What is being asked >> Your answer must be an exact repeat of the lines from the one containing "Click the 开户银行 input field" through the last line of the records, both included, with no pictures.

(Stored items)
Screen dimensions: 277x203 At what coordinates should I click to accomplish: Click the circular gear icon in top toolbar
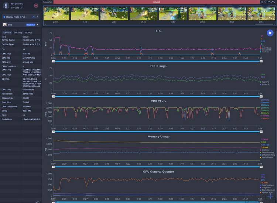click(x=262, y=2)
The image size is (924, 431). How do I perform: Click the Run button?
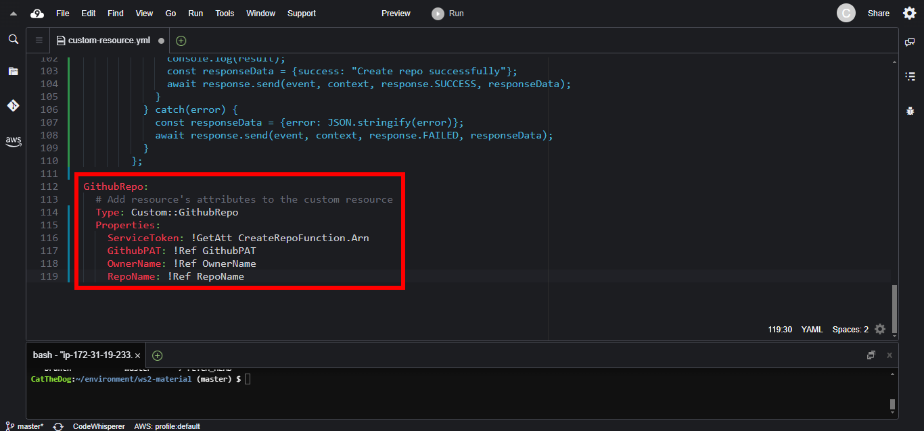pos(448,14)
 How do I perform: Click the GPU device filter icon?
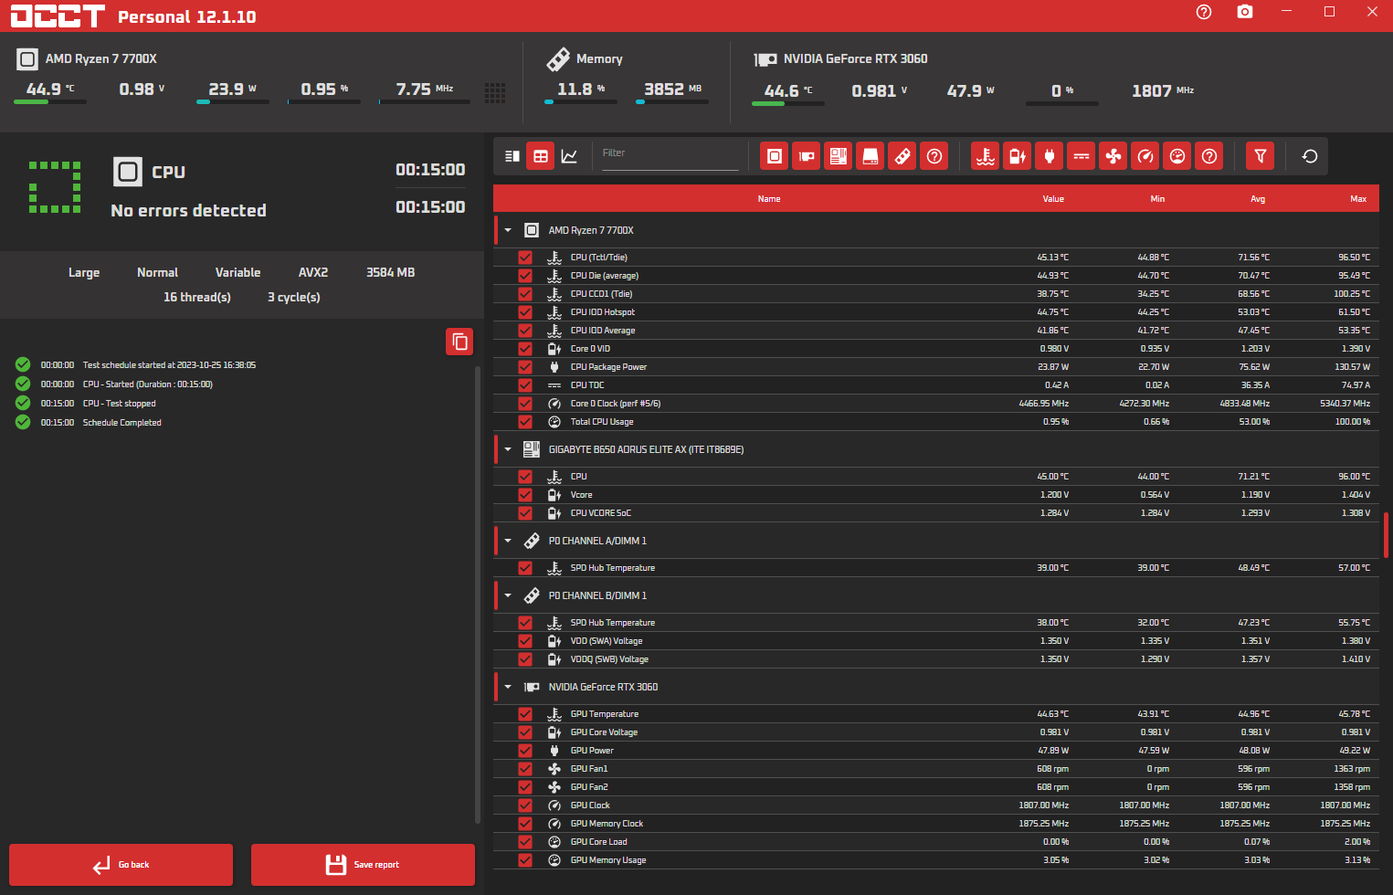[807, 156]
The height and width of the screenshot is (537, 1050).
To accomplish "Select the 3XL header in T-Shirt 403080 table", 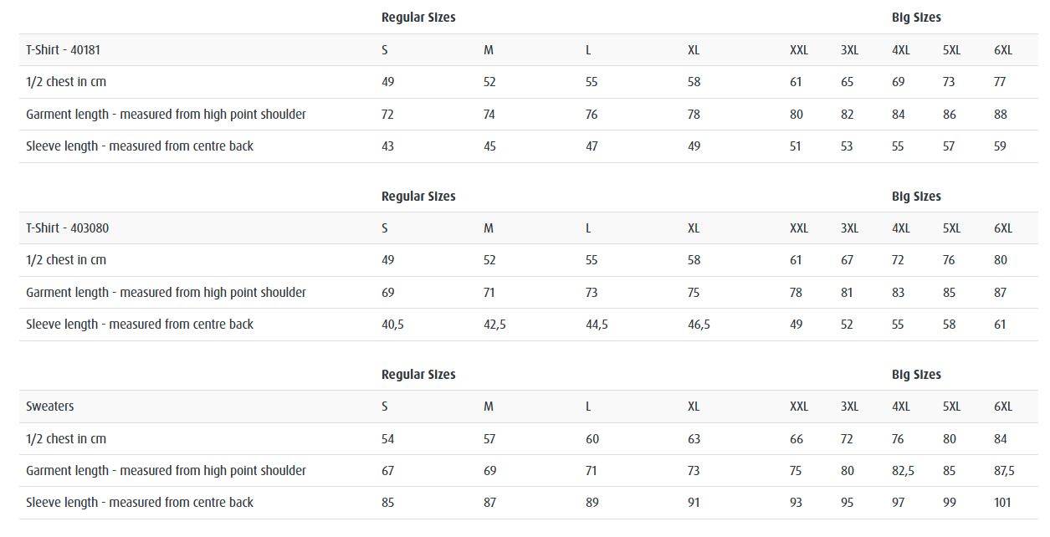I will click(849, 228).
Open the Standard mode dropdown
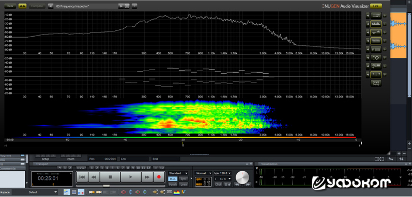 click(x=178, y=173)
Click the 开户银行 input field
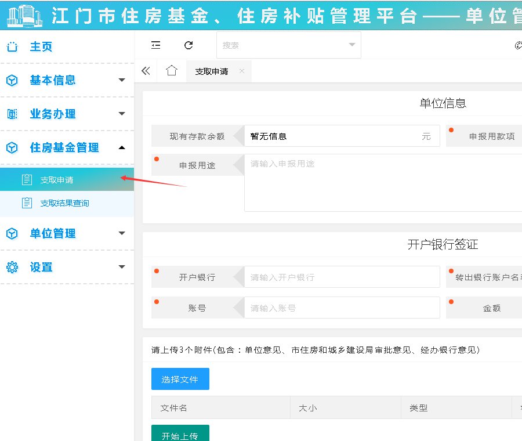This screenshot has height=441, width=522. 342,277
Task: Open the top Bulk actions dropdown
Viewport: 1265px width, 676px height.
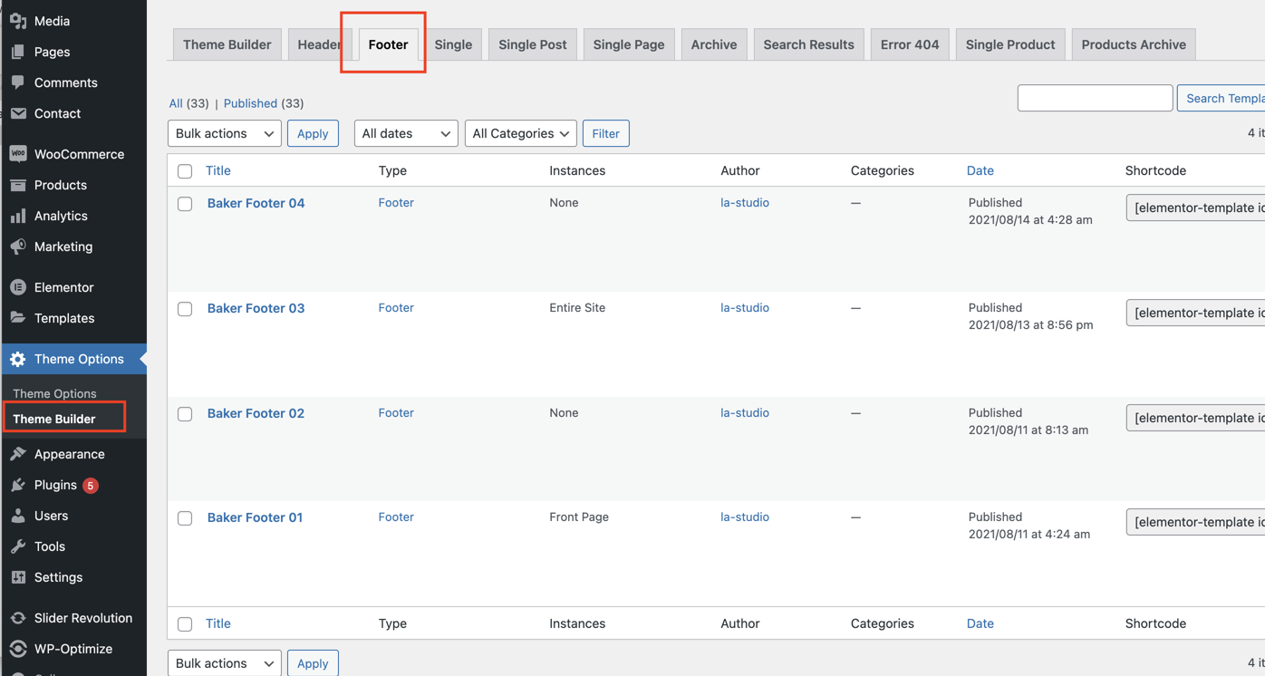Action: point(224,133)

Response to this exercise >>
Click the 开户银行 input field
This screenshot has height=441, width=522. 342,277
Task: Open the top Bulk actions dropdown
Viewport: 1265px width, 676px height.
Action: point(224,133)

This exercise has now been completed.